What is asked ▸
Please render the stretch of lines from the start through the line containing "pos(770,590)", that line included, as a Markdown table with the columns No. and Line, leaving out blank lines.

Lines for finding text and elements
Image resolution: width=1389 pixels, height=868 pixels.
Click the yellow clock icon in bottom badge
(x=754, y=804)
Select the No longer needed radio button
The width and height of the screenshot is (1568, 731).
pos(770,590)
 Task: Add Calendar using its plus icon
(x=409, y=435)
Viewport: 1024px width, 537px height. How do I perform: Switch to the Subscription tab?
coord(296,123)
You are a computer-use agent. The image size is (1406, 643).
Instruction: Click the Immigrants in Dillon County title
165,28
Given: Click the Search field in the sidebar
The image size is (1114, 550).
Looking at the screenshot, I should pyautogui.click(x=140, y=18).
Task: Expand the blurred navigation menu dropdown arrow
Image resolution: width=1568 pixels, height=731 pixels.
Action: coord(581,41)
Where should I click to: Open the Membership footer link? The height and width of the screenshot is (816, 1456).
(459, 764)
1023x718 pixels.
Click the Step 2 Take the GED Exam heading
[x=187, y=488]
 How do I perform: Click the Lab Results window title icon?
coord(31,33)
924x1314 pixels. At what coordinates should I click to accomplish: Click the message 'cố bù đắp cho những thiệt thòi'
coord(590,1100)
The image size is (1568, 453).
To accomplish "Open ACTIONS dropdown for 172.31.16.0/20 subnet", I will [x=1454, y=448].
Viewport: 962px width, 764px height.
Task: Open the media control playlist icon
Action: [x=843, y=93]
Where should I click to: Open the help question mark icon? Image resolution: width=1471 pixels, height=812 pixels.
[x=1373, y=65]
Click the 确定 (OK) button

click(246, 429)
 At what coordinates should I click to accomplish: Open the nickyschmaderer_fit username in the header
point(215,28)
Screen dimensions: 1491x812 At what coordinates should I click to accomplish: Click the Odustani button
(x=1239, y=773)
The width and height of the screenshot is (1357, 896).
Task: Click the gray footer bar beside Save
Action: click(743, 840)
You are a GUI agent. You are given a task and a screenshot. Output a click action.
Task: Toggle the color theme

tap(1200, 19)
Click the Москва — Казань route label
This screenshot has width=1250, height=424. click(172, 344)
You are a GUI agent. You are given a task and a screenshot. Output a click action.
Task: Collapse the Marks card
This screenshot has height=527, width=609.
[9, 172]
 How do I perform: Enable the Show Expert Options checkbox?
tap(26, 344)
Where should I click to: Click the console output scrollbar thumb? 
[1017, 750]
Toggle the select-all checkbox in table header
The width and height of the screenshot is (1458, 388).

Task response ▸
| No. | Line |
|---|---|
| 1 | Image resolution: width=1389 pixels, height=868 pixels. |
| 2 | Click the yellow clock icon in bottom badge |
| 3 | (x=754, y=804) |
| 4 | Select the No longer needed radio button |
| 5 | The width and height of the screenshot is (1568, 731). |
| 6 | pos(770,590) |